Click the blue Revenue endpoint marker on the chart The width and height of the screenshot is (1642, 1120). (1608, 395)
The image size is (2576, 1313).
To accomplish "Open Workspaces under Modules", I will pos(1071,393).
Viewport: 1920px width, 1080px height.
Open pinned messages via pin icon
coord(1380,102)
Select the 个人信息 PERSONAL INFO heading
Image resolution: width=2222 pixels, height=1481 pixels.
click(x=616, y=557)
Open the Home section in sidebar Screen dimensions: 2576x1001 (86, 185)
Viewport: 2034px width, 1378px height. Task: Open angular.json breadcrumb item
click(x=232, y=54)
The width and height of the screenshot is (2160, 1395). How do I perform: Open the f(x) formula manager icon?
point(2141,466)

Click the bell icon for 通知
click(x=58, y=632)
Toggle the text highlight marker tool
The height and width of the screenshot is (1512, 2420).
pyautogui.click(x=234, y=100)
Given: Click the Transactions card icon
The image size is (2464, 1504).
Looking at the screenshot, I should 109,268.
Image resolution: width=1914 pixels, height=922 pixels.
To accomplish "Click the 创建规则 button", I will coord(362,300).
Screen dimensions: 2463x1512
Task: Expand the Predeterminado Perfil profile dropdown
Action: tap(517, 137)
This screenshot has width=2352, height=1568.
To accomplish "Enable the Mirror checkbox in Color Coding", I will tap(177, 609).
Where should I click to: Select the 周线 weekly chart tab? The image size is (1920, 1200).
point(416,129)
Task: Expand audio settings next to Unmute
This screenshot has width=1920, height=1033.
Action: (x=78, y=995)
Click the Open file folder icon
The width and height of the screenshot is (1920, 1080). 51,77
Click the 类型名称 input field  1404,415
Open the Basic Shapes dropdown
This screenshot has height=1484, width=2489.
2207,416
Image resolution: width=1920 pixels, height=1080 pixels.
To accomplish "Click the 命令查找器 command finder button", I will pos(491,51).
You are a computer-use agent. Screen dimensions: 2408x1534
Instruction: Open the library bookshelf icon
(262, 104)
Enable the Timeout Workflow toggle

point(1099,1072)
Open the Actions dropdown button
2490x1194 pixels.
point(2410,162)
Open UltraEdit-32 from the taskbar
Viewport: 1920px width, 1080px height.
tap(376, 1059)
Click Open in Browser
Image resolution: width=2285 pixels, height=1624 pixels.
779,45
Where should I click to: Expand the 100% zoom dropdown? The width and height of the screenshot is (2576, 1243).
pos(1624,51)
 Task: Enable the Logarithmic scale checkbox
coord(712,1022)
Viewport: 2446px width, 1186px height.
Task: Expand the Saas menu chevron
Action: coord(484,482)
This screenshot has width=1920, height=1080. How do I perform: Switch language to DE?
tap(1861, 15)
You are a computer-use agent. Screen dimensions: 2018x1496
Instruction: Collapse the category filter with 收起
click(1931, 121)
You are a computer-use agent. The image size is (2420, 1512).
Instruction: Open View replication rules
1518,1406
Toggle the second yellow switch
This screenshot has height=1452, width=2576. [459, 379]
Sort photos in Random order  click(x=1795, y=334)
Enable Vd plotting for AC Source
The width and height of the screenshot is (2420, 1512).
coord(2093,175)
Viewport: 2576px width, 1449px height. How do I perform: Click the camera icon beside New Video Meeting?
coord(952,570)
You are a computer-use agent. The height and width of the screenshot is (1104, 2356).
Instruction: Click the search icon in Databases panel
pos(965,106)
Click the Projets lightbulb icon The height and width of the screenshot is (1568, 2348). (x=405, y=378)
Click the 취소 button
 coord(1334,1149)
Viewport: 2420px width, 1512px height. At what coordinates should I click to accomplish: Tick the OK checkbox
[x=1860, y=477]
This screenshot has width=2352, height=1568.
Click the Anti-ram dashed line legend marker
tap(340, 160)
# # # # #
_WORK REQUIRED_. Repeat, word for word, the lines from the opening of the material through the line containing "Select the 个人信息 PERSONAL INFO heading".

_RESPONSE_.
Click the blue Revenue endpoint marker on the chart The width and height of the screenshot is (1642, 1120). (1608, 395)
The image size is (2576, 1313).
To accomplish "Open Workspaces under Modules", I will pos(1071,393).
Viewport: 1920px width, 1080px height.
Open pinned messages via pin icon
coord(1380,102)
Select the 个人信息 PERSONAL INFO heading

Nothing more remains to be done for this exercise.